Not all Emanuel's losing recruits were beaten in primaries. Some were beaten in the general election. Christine Jennings, a banker and former Republican gunning for Katherine Harris's former House seat lost in a squeaker to conservative Republican Vern Buchanan. Dan Seals, a black moderate in the Barack Obama mold who criticized the Democratic Party even in speeches to Democratic crowds, lost to the Republican incumbent in Emanuel's backyard, Illinois's 10th District--as did the DCCC's most talked-about recruit, Tammy Duckworth of Illinois's 6th. Emanuel poured as astonishing $3 million into her campaign. It bought her a four-point defeat. Activists say the money would have been better spent on all the promising candidates to whom Rahm wouldn't give the time of day.

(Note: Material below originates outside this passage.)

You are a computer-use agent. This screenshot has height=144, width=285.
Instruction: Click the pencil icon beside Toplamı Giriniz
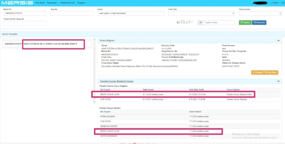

Many of them won anyway. John Hall is poised to become the Democrats' version of Sonny Bono--a former environmental and anti-nuclear activist and co-author of the hit 1970s hit "Still the One," he just won New York's 19th District House seat. Chris Carney, now heading to Washington to represent Pennsylvania's 10th, beat beleaguered incumbent (and alleged-strangler) Don Sherwood. "Until Carney was ahead by double digits," complained Howie Klein of DownWithTyranny, a blog that backed his candidacy, "Rahm wouldn't take his phone calls." Larry Kissell, a high school social studies teacher, is, as of this writing, in a statistical dead heat with an incumbent Republican from of all places, North Carolina. Says Klein: "If Rahm had a little bit of foresight to see this guy was for real, and to see that he was a candidate who could have won, a little bit of money would have made all the difference for him."